EXTRACT PROVIDED:
Discover Cells 1.0 impact for Group IDE (investigation)
Description
Hello team, as many of you already knew, the Cells project is one of the top priorities for FY2025, with the goal of providing additional scalability for GitLab.com. It is a very large and highly complex project that will take multiple iterations. As the first iteration, the Cell project team proposed the design of Cells 1.0, with a focus on new enterprise customers. This iteration will allow us to get hands-on experience deploying and operating Cells sooner and be a big step towards our ultimate goal of alleviating scalability pressure on gitlab.com SaaS.
The Cells 1.0 design and execution plan were discussed in the Engineering FY23Q4 Offsite and received approval. Our plan is to have it in production by mid of FY 2025.
Cell 1.0 requires the whole company to participate in this project and make respective features and workflows compatible with Cells 1.0.
Below are the details that are helpful for all engineering groups to start looking at their technical domains.
Web IDE (investigation complete)
-
Web IDE editing works -
Web IDE commit to main branch works -
Web IDE commit to a new main branch and jump to an MR works -
Web IDE behavior with multiple URLs (if cells requires it) does not work - ~ Web IDE behavior with code suggestions untested; handled here Discover Cells 1.0 impact for code_creation (#434978 - closed)
Remote development (blocked on KAS installation)
-
KAS setup does not work on the POC &12474 (comment 1762648334)+ -
Test workspace creation and access, change, -
Test workspaces pull and push code commit, create branch etc -
Test workspace - other operations -
Test accessing a workspace through its URL (over HTTPS) -
Test accessing a workspace through SSH
Discoveries
- KAS does not work Team environment discussions #434990 (comment 1751605838)
What we are asking for
We are asking all product teams to take the following steps:
- Follow the guidelines in this Discovery Epic to see how the Cells 1.0 architecture affects your domain:
-
Review Cells 1.0 design, and identify the workflows in your product area that would be affected by Cells 1.0. -
Test your workflows against the Cells 1.0 POC. -
There is an issue for each team in the Discovery Epic. You can use this issue to discuss the implications of Cells 1.0 with your group, or involve Tenant Scale engineers if you need more clarification. -
If you discover workflows that need to be fixed to be compatible with Cells 1.0, open sub-epic for the workflows in the Cell 1.0 Epic and break down the effort into issues. -
Estimate efforts (T-shirt sizing, we are NOT asking for a detailed design and work estimate), and provide a high level timeline (take into account resource allocation) in the sub-epic created above. We know there are a lot of unknowns, so try your best to give a rough initial estimation. The goal here is to allow us to identify risk areas and address them early.

TASK TO COMPLETE: Could you extend the Group IDE investigation of Cells 1.0 impact above by continuing it from its final sentence?

DATA FOR REVIEW:

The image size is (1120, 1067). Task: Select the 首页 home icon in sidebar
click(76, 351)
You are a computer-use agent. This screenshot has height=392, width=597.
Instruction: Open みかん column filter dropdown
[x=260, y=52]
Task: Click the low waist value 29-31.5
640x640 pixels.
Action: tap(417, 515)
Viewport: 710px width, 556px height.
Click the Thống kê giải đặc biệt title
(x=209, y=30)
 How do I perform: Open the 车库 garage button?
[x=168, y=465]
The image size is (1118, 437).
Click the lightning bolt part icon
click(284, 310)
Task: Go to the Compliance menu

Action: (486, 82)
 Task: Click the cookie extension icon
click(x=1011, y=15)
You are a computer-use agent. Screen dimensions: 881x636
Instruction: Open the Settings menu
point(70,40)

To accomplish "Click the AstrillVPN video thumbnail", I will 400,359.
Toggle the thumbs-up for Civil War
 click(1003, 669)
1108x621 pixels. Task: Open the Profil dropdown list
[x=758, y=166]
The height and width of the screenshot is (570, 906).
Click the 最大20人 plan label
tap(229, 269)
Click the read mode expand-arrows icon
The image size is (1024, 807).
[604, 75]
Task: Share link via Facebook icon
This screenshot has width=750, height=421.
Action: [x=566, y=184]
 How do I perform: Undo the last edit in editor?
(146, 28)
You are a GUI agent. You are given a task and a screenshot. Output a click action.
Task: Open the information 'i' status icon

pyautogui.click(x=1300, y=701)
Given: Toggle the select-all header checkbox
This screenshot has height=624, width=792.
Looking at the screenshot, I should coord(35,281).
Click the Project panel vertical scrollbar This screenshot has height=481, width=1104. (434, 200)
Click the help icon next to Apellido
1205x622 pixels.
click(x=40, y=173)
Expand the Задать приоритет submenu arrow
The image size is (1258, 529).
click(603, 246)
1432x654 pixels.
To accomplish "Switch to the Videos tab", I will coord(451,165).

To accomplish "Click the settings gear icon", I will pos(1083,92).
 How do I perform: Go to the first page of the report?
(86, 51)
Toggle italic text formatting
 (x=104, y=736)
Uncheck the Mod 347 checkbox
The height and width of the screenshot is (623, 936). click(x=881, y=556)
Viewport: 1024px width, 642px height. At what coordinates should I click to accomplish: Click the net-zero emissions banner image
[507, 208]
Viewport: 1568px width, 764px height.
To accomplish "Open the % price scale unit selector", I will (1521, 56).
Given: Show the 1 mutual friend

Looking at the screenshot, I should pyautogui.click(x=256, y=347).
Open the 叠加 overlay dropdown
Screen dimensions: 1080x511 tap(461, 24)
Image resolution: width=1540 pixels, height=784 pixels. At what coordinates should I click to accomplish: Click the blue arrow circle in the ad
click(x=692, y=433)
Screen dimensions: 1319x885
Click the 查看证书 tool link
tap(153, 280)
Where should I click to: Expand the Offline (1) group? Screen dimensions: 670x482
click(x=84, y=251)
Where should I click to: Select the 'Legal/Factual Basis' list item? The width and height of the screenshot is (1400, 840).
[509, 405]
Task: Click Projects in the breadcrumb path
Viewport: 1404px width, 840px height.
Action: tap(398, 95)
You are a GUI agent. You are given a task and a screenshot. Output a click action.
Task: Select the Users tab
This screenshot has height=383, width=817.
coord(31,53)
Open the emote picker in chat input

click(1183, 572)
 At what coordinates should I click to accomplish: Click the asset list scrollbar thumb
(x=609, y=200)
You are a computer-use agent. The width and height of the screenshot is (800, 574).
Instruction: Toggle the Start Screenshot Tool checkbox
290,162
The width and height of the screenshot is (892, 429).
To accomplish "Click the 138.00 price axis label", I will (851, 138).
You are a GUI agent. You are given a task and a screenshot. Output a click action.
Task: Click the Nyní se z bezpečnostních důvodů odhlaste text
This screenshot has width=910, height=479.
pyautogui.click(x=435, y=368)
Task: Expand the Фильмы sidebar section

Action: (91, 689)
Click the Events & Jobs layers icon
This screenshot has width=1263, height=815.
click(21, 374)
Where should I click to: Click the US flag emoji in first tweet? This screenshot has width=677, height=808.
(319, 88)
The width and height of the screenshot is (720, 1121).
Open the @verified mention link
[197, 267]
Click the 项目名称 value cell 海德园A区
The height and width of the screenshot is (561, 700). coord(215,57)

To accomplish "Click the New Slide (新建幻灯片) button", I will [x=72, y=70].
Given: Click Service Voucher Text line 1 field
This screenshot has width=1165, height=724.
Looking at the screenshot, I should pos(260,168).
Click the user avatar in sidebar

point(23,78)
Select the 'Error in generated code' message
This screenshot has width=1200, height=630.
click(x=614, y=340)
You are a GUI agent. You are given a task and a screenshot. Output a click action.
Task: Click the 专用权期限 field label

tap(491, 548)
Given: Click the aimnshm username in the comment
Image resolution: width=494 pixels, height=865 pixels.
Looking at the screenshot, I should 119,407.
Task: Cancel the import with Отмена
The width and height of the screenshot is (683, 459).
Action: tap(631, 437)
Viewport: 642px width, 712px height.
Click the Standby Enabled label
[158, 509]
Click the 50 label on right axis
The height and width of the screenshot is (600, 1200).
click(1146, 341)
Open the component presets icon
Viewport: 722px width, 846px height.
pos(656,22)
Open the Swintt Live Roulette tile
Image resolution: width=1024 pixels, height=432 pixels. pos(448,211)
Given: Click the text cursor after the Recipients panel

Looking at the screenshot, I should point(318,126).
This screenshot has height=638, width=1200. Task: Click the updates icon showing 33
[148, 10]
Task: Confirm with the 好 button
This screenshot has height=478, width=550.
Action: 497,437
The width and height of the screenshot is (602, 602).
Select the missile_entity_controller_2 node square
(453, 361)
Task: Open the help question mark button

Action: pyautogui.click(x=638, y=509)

TASK ANSWER:
-
- Add sharding keys to all your cell local tables, see the documentation and progress dashboard.
- All tables with the following gitlab_schema are considered “cell-local”:
gitlab_main_cell
gitlab_ci
- All tables with the following gitlab_schema are considered “cell-local”:
- Classify your tables under the different database schemas (
gitlab_main_cell
orgitlab_main_clusterwide
), see the documentation and progress dashboard.
We are working to automate adding the sharding keys (2) and classifying the tables (3), but we won’t be able to automatically classify everything. So if you want to be proactive, we won't need to contact you again in case we can't automate the work.
The Cell Project team will work out an overall project timeline with a target end of July production date. Please take into account resource allocation when doing your timeline estimation.
We are also preparing an AMA to explain the details of the ask.
If your team already completed a Cells discovery issue before this, we still request that you re-evaluate your workflows with the Cells 1.0 scope in mind.
Tips for Discovery
Read the Cells 1.0 design for the plan of the first iteration. Ask the following questions and discover incompatibilities in your features following the clue from the answer -
- Does your team use or require admin accounts on GitLab.com?
- Does your team require direct database access in a form of Rails console, database replica?
- Does your team have a service that it manages that is not part of Omnibus or Cloud Native deployment?
- Does your team provide instance-wide features in the product? Ex.: shared runners, GitLab Pages, etc.
- Does your team use or implement authentication features? Ex.: login via access token, Deploy Tokens, Kubernetes Agent connecting to GitLab.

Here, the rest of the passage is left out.